| What is expected |
In the entries that follow, find the line containing "Betrifft (413, 91)", then output exactly every line from the first through that one.

Collected data entries:
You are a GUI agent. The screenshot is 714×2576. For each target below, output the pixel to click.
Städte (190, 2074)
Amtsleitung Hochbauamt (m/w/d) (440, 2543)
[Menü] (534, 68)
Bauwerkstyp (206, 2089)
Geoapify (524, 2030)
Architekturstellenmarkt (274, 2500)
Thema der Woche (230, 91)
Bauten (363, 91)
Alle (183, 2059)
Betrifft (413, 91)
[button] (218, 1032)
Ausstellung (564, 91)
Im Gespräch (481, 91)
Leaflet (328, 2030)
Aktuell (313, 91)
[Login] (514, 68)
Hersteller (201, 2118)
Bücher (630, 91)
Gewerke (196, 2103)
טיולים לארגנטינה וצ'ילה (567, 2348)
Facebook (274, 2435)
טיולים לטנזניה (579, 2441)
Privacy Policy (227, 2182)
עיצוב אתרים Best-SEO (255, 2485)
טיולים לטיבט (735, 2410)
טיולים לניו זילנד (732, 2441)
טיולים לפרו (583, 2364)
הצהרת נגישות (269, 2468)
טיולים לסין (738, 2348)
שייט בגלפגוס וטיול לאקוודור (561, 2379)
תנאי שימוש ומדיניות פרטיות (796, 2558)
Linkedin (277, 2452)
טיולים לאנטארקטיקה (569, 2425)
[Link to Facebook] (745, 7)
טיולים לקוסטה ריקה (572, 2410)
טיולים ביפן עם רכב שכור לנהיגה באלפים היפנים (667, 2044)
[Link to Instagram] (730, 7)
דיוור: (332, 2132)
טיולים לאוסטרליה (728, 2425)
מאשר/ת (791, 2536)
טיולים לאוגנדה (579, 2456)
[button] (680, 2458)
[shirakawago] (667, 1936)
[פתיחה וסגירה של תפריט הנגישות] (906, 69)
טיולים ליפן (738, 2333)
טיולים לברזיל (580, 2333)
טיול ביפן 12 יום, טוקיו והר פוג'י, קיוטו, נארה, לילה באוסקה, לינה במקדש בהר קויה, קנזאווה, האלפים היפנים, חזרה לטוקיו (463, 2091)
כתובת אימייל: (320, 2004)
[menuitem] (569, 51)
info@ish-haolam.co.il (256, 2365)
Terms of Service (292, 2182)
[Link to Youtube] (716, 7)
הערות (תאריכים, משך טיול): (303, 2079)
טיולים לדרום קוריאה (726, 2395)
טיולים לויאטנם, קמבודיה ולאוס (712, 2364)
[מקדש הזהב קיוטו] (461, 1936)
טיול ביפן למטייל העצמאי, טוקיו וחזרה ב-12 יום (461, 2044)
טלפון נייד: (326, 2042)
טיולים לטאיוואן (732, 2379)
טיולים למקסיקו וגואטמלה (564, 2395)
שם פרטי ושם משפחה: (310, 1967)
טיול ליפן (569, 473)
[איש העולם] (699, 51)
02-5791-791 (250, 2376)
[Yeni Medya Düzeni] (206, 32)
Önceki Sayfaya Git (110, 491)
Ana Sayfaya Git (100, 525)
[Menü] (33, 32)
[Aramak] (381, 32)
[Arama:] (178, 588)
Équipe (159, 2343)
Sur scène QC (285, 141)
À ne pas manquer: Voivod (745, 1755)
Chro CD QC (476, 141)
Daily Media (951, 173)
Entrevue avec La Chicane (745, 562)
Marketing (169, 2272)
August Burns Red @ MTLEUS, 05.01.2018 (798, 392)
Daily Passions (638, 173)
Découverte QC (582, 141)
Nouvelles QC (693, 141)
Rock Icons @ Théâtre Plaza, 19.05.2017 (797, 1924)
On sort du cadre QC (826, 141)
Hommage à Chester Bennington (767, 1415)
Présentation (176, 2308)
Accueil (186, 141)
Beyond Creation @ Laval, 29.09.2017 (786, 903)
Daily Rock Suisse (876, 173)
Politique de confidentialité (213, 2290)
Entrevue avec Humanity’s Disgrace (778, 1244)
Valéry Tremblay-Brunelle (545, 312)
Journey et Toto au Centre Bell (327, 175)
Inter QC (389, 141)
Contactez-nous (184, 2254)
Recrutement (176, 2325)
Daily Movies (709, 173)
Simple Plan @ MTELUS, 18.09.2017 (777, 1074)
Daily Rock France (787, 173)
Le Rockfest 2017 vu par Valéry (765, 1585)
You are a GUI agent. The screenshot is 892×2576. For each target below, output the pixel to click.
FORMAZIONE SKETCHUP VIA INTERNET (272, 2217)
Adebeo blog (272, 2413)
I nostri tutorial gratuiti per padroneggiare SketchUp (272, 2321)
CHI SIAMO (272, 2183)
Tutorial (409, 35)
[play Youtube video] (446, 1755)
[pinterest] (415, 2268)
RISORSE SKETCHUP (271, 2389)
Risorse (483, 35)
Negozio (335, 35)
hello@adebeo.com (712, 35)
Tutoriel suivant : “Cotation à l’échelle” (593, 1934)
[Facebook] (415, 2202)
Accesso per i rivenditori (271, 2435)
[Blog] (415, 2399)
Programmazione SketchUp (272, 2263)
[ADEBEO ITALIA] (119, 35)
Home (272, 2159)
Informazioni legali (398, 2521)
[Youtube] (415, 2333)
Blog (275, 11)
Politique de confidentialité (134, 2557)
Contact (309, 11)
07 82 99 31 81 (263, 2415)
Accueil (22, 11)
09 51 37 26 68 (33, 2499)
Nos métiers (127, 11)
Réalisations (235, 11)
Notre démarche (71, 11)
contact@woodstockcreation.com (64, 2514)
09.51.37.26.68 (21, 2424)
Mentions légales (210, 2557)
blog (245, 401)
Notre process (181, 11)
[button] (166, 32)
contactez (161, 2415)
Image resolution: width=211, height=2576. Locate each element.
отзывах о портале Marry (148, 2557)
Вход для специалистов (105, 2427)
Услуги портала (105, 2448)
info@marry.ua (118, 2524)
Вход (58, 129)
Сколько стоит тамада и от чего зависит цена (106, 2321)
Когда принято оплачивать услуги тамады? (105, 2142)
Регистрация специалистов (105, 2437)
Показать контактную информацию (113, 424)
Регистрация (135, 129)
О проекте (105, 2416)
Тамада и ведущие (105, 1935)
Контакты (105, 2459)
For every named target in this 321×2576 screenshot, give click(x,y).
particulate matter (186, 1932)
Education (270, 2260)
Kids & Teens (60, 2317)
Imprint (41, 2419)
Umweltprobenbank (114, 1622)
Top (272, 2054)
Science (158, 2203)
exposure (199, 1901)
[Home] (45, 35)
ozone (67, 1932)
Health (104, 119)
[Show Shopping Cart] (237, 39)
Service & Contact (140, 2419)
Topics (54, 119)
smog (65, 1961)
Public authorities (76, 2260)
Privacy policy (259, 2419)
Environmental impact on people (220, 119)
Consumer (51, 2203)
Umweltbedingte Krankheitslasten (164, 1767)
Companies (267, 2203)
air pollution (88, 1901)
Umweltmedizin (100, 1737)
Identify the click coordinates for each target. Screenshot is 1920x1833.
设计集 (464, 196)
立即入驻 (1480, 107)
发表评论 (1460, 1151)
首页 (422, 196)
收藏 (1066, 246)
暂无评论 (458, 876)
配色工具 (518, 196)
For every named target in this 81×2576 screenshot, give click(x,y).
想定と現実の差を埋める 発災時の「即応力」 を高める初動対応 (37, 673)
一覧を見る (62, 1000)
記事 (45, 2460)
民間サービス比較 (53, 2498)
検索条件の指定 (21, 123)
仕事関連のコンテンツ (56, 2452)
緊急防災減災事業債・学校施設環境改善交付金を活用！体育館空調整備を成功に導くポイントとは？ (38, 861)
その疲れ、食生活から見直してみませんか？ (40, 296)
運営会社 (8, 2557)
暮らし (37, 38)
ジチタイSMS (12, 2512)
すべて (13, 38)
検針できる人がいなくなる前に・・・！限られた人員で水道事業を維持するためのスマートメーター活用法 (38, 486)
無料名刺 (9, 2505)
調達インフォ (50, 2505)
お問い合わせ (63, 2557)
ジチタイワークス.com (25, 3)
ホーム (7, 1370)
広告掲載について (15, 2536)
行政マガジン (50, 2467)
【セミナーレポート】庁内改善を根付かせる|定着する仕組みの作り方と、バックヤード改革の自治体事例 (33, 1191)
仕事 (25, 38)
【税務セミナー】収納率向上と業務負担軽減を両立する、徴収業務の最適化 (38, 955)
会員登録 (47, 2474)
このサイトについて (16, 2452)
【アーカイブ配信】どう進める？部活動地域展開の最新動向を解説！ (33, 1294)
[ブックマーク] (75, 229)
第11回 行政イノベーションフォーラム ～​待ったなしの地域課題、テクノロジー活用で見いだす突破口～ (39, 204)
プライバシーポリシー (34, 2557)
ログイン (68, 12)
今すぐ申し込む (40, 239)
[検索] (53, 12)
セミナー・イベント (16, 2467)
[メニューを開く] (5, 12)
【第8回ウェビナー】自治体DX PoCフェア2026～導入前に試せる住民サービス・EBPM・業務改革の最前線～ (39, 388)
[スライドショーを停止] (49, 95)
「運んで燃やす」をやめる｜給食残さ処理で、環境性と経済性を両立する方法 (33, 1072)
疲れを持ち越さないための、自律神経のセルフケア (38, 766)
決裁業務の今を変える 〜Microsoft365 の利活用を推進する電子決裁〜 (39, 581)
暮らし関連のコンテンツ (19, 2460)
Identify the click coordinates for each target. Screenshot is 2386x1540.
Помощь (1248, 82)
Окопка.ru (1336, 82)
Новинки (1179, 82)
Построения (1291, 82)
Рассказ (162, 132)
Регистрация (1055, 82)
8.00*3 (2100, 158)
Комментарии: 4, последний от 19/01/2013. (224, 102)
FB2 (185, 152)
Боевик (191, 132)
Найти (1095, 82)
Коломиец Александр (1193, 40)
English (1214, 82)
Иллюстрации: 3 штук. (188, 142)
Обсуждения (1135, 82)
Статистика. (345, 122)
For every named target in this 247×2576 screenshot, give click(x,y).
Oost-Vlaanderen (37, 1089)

| Response area |
You are a GUI agent. The screenshot is 714×2576. For each target below, output the pixel to click.
Städte (190, 2074)
Amtsleitung Hochbauamt (m/w/d) (440, 2543)
[Menü] (534, 68)
Bauwerkstyp (206, 2089)
Geoapify (524, 2030)
Architekturstellenmarkt (274, 2500)
Thema der Woche (230, 91)
Bauten (363, 91)
Alle (183, 2059)
Betrifft (413, 91)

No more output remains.